In contrast, the Democrats subsume “roughly eight” constituencies, by Gitlin’s reckoning: “labor, African Americans, Hispanics, feminists, gays, environmentalists, members of the helping professions (teachers, social workers, nurses), and the militantly liberal, especially antiwar denizens of avant-garde cultural zones such as university towns, the Upper West Side of Manhattan, and so on.”

This is not the place to rehearse Gitlin’s whole analysis. He gave an overview of the book at TPM Cafe recently, and our podcast discussion covers some of the major points.

But it seems worth noting that Gitlin's earlier complaints about “identity” and the jargonizing folkways of the academic left, while not entirely absent from The Bulldozer and the Big Tent, are much less prominent here than in some of his other writings. He appears to recognize that said cohorts do indeed have a place under the big tent -- over in the section for “the militantly liberal” and “antiwar denizens of avant-garde cultural zones.”

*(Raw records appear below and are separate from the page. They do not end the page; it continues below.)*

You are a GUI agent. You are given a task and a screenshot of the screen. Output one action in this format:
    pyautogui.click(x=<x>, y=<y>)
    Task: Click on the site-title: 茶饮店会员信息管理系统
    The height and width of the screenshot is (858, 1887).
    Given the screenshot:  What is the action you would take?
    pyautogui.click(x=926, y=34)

The more I think about this, the less sure I am what to make of it. And it’s not just being called a denizen. (You get used to that.)

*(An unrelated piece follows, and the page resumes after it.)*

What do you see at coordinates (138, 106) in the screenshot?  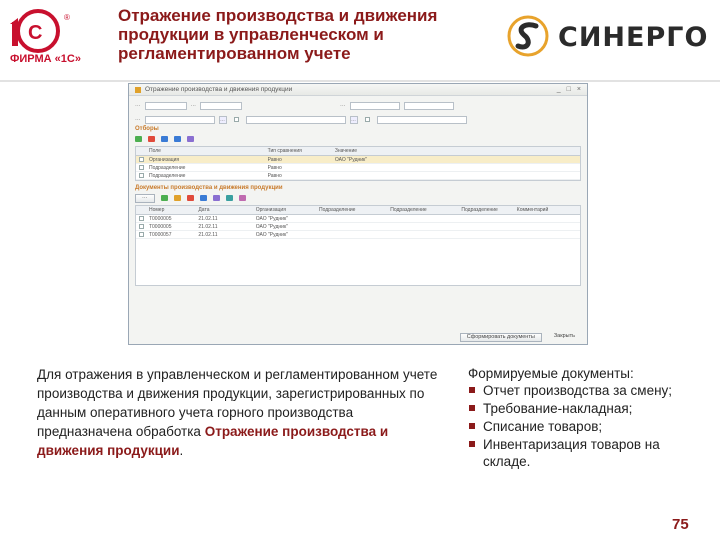 I see `period-label: ···` at bounding box center [138, 106].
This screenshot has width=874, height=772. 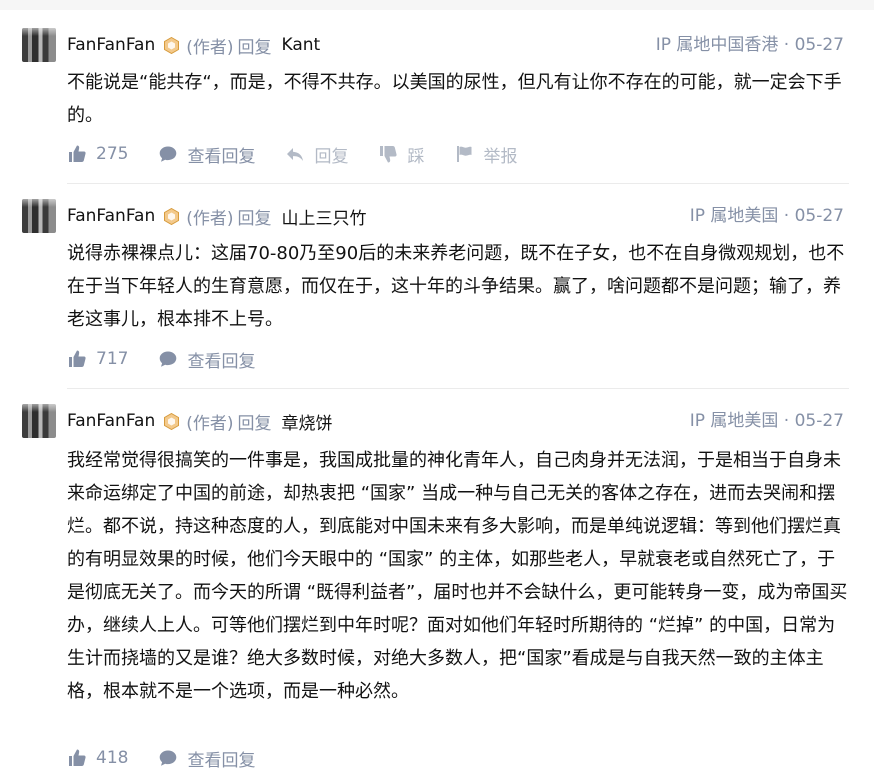 I want to click on comment-header: FanFanFan (作者) 回复 章烧饼, so click(x=200, y=421).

Treating labor as one constituency and defining it as distinct from blacks, Latinos, feminists, and gays might make sense insofar as each has its own lobbying apparatus inside the Beltway. But in real life (and in the polling booth, for that matter) the terms of identity are by no means clearcut. Gitlin refers to Jesse Jackson’s role as “the voice of post-sixties interest-group liberalism.” Which is maybe fair enough, as far as it goes -- but it doesn’t account for Jackson’s surprisingly strong primary showings among white labor unionists in 1988.

Gitlin writes that now, as the Bush period comes to an end, we may be able at last to “get on with an adult discussion of how Americans may afford health care and decent housing, win decent employment and fair wages, dampen inequalities, stifle murderous enemies, and sustain a livable earth for generations present and future.”

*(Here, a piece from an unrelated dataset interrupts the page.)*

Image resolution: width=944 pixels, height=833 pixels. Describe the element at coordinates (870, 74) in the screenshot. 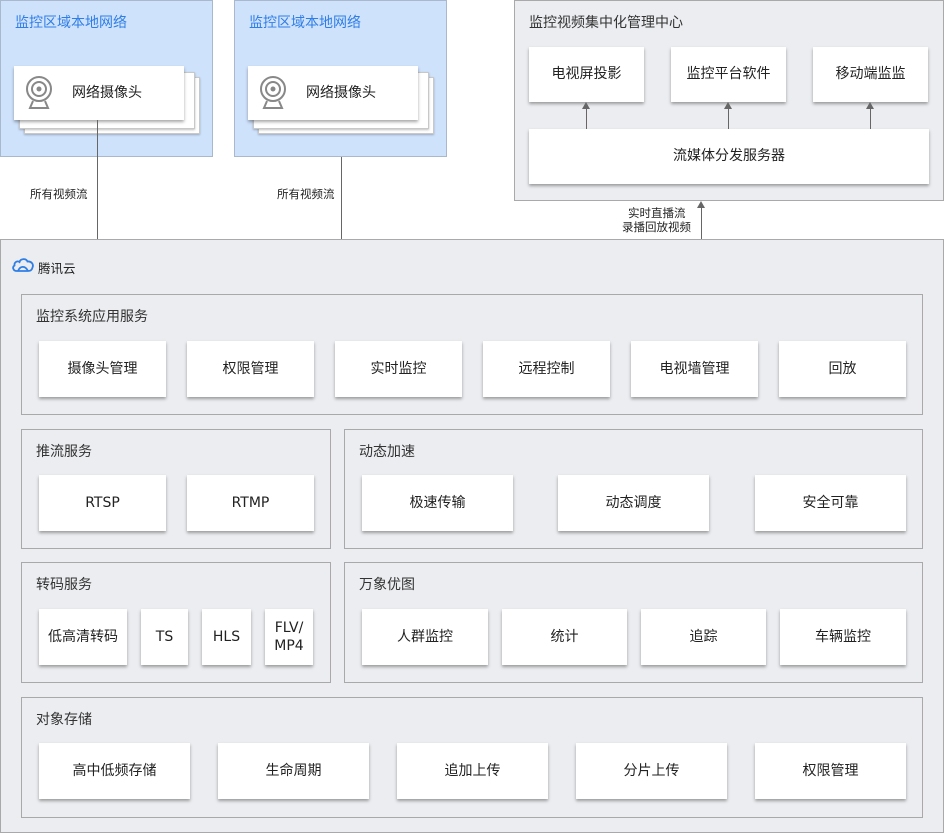

I see `output-mobile-monitoring: 移动端监监` at that location.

Well said. Speed the day. And when it comes, a large helping of realpolitik will be essential. (Inspirational passages from Antonio Gramsci, maybe not so much.) To repair the damage done to this country over the past six years might take decades -- and that’s putting things with all the optimism anyone can reasonably muster.

But any progressive force that is up to the task will need to do more than tolerate its own multiplicity. It will have to be able to build on its actual strengths -- not all of which are credited by the “left conservative” tendency to treat economic egalitarianism as the primary criterion for social progress.

Ten years ago, state recognition of civil unions (let alone marriage) between same-sex couples was not really part of the public debate. Today, however, it is. The Republican party has to spend a considerable part of its energy defending the principle that the right to get drunk in Vegas and have a wedding must be restricted to a specific configuration of participants. This makes them look kind of silly to a lot of people, including some Republicans.

When a significant portion of the public accepts the idea that gays and lesbians have at very least a right to civil unions, this raises the possibility that the "bulldozer" might just fire its engine into overdrive and go flying off a cliff.

Now, to be frank, I am enough of a “left conservative” to wish that we were discussing nationalizing the oil companies instead. But realpolitik means working with what you’ve got.

Any tendency to regard “mere” cultural politics as a distraction from assembling the forces to launch another is not a matter of being tough-minded and practical. It means ignoring the battles you are already winning -- and taking for granted the forces that have led the fight. There are various things to call such a strategy, but “pragmatic” would not be one of them.